See also  Opinion: Near-Death Experiences

Some people talk about the “ratio theory”: For a 5-year-old, one year is 20% of their entire life. For a 50-year-old, however, one year is only 2% of their life. I don’t buy into that, because, once again, it’s viewing time as a linear progression. If you have exponential growth at some point in your life, you’ve broken that linear progression.

The world teaches you time is a progression towards decay. It is not.

Time is like water in a river. There’s plenty of it, and you can never step into the same water twice. Emily Dickinson’s statement : “Forever is a series of NOWS” has a connection to the quantum theory.

Buy why do old people seem to remember what they did when they were 12 or 20 like it was yesterday ?

Some people have a condition named HSAM (Highly Superior Autobiographical Memory) which is “like living with a split screen: on the left side is the present, on the right is a constantly rolling reel of memories, each one sparked by the appearance of present-day stimuli.” (Total Recall, Linda Rodriguez McRobbie, The Guardian, 8 Feb. 2017, ) Does HSAM account for the huge number of old folk recall superpower ?

Perhaps the biggest mistake old people make is that they live vicariously, aka living though younger people’s lives, their sons, daughters, grandsons and granddaughters. Why say that ? Because vicarious living doesn’t exist in nature. In the wild, animals don’t surrender their lives to the young. Neither should you.

Until next time,

Your Man,

Max Cantor

See also  Old age delusion

0 Replies to “You have all the time in the world”

  1. Henry says:

    If we're heading towards birth, it sure is a painful process. This life.

    Reply
  2. Max Cantor says:

    Yes. How are you shaping your life today? How are you getting better today, than you were yesterday ?

    Reply
  3. Peter says:

    I am 30 now and I can barely recall anything from when I was 20. Could care less, too. When I turn 70, 40 years from now, am I going to keep recalling shit from age 20 like a silly parrot ? What the fuck is that ?

    Reply
  4. Max Cantor says:

    The way Richard Bandler describes it, the brain operates similar to a push down storage, like in a cafeteria where plates are stored by pushing them down into a spring-loaded compartment. The brain archives information (the plates); it never forgets anything. As each one plate is taken off the stack, another comes up to take its place.

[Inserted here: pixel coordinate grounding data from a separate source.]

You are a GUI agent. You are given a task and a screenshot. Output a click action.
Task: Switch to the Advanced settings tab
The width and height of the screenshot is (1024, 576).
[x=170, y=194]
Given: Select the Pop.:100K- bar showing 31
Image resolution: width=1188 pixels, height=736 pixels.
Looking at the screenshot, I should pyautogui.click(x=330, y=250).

    The brain has a rather archaic, obsolete biological wiring. Like Tony Robbins says, it's a two million year old brain designed to keep you busy, not to keep you happy. Unless you take charge of it.

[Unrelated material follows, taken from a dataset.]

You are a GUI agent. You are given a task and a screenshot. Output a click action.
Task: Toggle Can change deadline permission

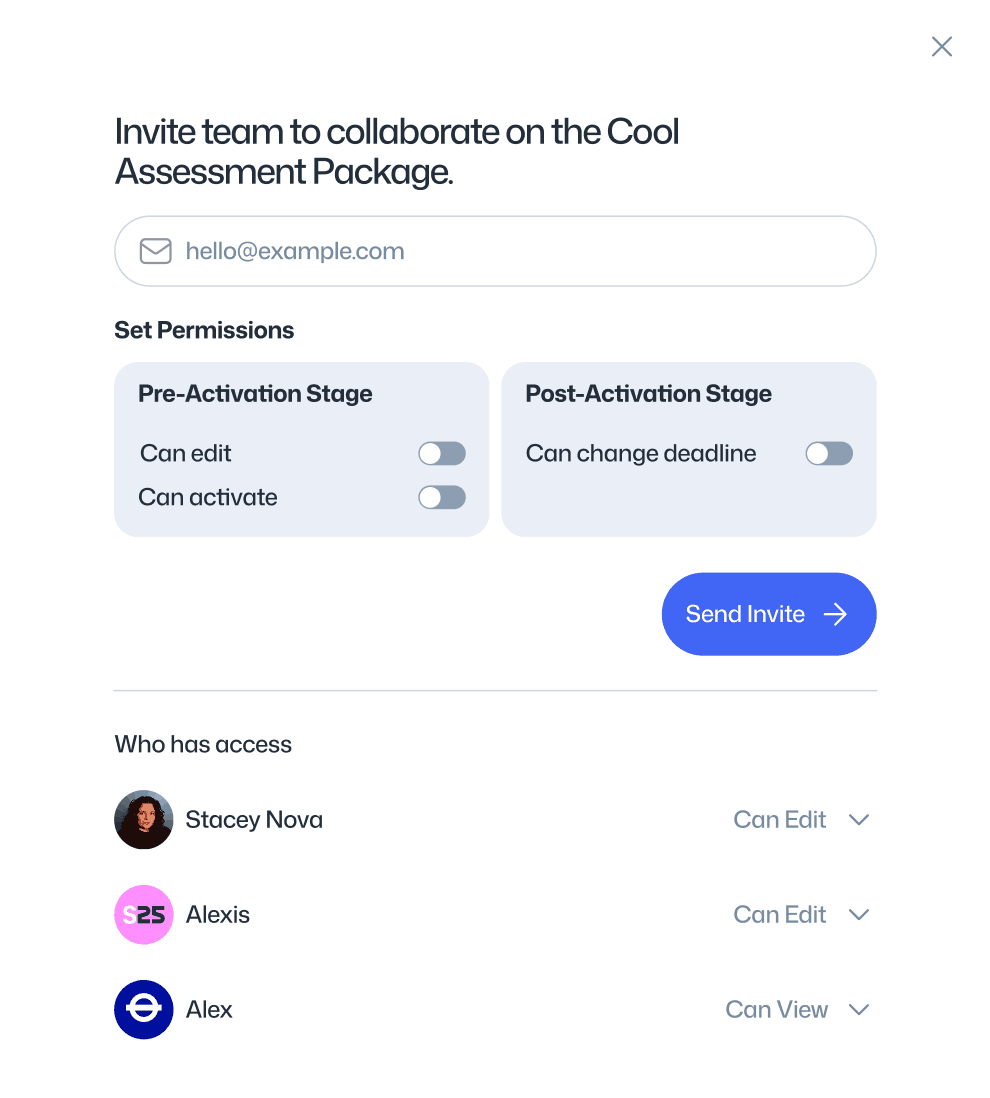pyautogui.click(x=829, y=454)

    Why do you think Robbins takes a cool plunge (at 56 ° F) every day? "So that I tell the brain what to do – not what it wants" -TR

    Reply
  5. Melia says:

    ❤,I love Tony Robbins. ❤,

    :youtube:WWqFOqeuHys:eyoutube:

    Reply
  6. Max Cantor says:

    Right, millions do. Here is a video for you with him and Deepak Chopra, M.D. I am a fan of both.
    :youtube:Cr6vX7oxF-o:eyoutube:

    Reply
  7. Mike says:

    I thoroughly enjoyed the Tony Robbins podcast. "The meaning you give to the event is the event itself." -Deepak

    Thank you, Max Cantor

    Reply
  8. Anthony says:

    I'd have to say, that broadcast link puts Max Cantor over the top.

    Reply
  9. Max Cantor says:

    Ok, I've let that last comment stand, since anybody can comment on the site. If you don't already know it, I have a lot of haters, and people who are watching my site with the wrong intentions towards myself and my loyal readers. This blog has been banned by 16 companies and digital media outlets (that I know of) already.

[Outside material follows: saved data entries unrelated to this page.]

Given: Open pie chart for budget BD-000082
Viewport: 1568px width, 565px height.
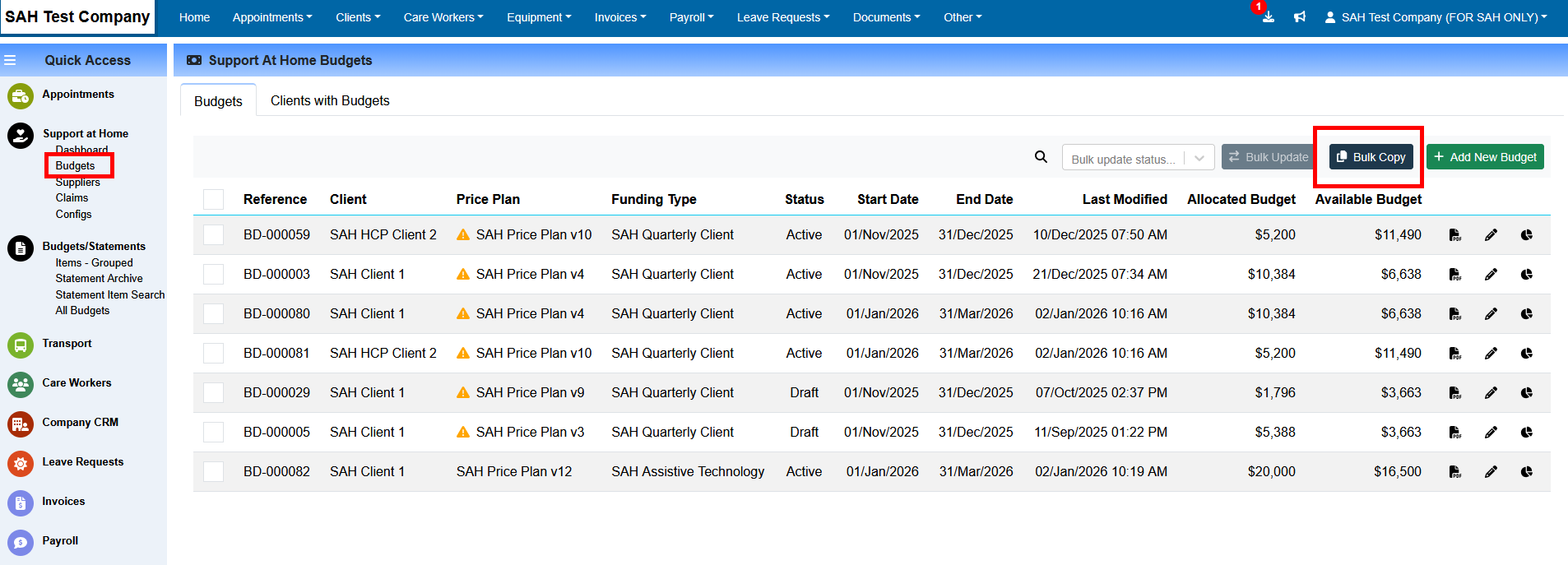Looking at the screenshot, I should (1527, 472).

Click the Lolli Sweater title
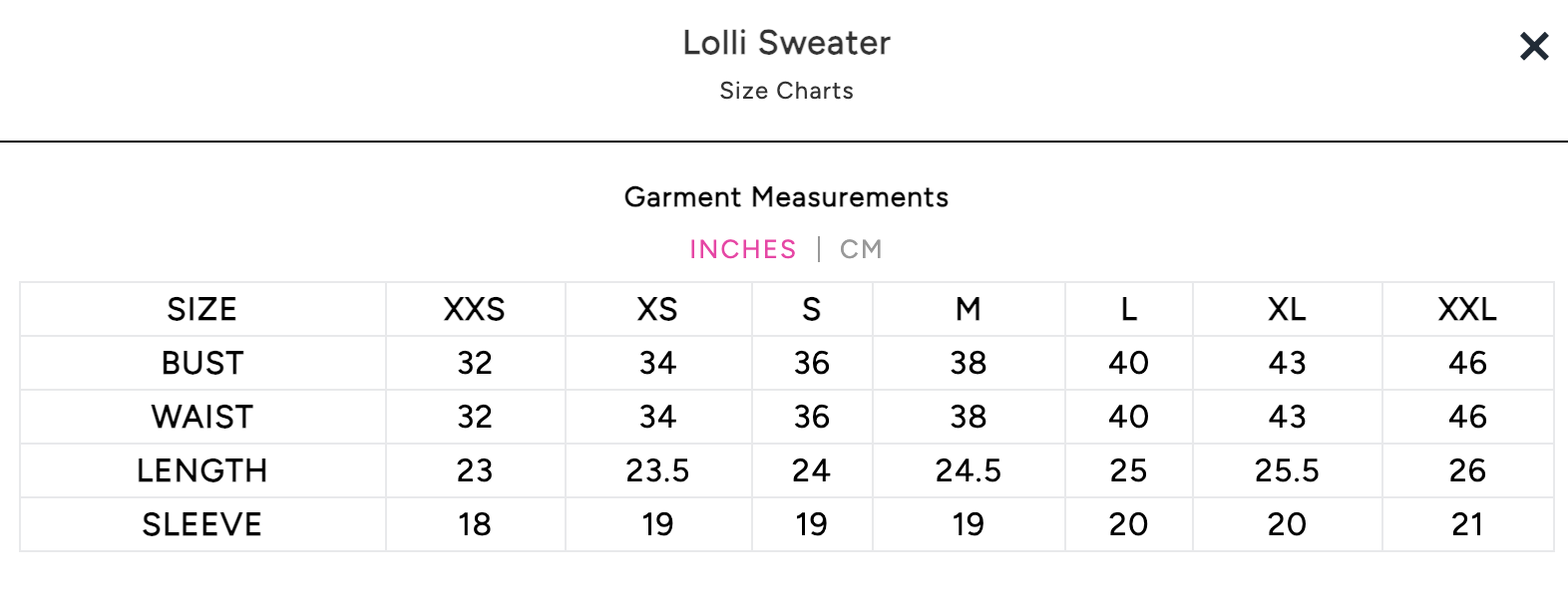(786, 43)
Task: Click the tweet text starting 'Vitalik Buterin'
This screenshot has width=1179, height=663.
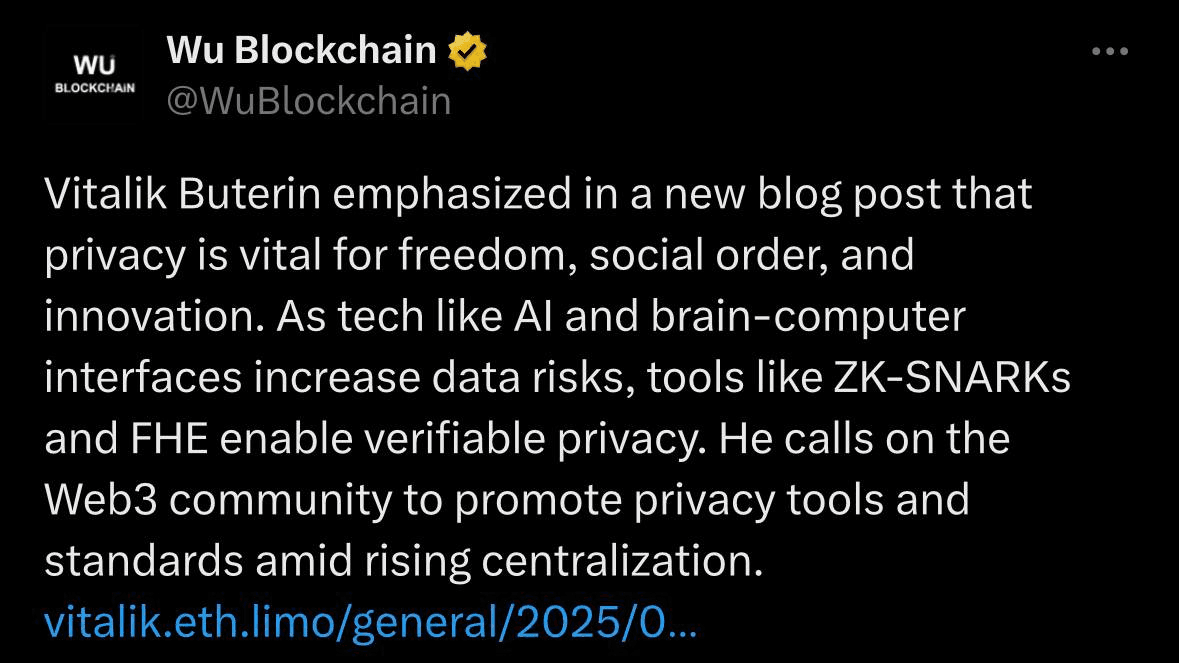Action: [x=556, y=377]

    It's time that I set some ground rules:

    1. If you're a nitwit and a loser, get the fuck off my site. I don't need you.
    2. If you don't read the Wall Street Journal, the Economist [optional] or whatever the top publication is in your industry, get the fuck of my site. I don't need you.
    3. If you're a mongoose bottom feeder scumbag, get the fuck off my site. I don't need you. My readers have a genuine interest to improve in all the areas of their lives. We scour all fields here: psychology, psychoanalysis, behavior economics, market and risk theory, etc.

    Has it become necessary to write a "Letter to Haters" post already ?! Read the guidelines, you lumps.